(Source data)
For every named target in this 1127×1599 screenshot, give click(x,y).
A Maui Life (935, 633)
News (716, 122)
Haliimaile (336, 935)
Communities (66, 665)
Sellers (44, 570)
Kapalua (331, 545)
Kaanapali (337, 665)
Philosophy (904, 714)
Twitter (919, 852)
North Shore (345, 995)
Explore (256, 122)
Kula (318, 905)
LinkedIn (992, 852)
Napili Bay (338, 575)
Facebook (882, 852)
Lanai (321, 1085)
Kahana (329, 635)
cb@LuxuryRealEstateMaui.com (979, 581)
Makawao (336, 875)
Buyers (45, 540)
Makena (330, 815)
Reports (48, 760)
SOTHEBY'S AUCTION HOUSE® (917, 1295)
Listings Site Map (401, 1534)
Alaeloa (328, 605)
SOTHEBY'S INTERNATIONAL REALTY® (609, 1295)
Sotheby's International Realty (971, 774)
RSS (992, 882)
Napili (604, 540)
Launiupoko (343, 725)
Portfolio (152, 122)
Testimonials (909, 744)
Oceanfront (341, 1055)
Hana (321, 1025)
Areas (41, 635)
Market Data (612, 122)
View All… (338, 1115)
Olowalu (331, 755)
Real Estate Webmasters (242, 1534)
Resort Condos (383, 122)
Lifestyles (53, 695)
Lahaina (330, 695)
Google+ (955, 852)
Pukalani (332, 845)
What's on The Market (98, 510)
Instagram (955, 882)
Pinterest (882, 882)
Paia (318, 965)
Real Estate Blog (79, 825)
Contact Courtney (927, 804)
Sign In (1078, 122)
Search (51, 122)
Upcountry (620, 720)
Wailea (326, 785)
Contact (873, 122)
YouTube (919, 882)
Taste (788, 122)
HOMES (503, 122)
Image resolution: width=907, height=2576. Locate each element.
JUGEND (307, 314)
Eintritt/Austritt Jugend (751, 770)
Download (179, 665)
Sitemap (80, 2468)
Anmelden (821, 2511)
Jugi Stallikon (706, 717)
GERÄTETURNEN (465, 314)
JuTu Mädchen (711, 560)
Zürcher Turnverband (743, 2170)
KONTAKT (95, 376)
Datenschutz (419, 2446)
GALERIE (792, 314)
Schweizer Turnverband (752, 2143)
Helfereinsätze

| Task requirements |
Put the lines of the listing, from its start through the line with "Lanai (321, 1085)", into a numbered list, leaving out any blank lines.

| The answer |
1. For every named target in this 1127×1599 screenshot, give click(x,y).
2. A Maui Life (935, 633)
3. News (716, 122)
4. Haliimaile (336, 935)
5. Communities (66, 665)
6. Sellers (44, 570)
7. Kapalua (331, 545)
8. Kaanapali (337, 665)
9. Philosophy (904, 714)
10. Twitter (919, 852)
11. North Shore (345, 995)
12. Explore (256, 122)
13. Kula (318, 905)
14. LinkedIn (992, 852)
15. Napili Bay (338, 575)
16. Facebook (882, 852)
17. Lanai (321, 1085)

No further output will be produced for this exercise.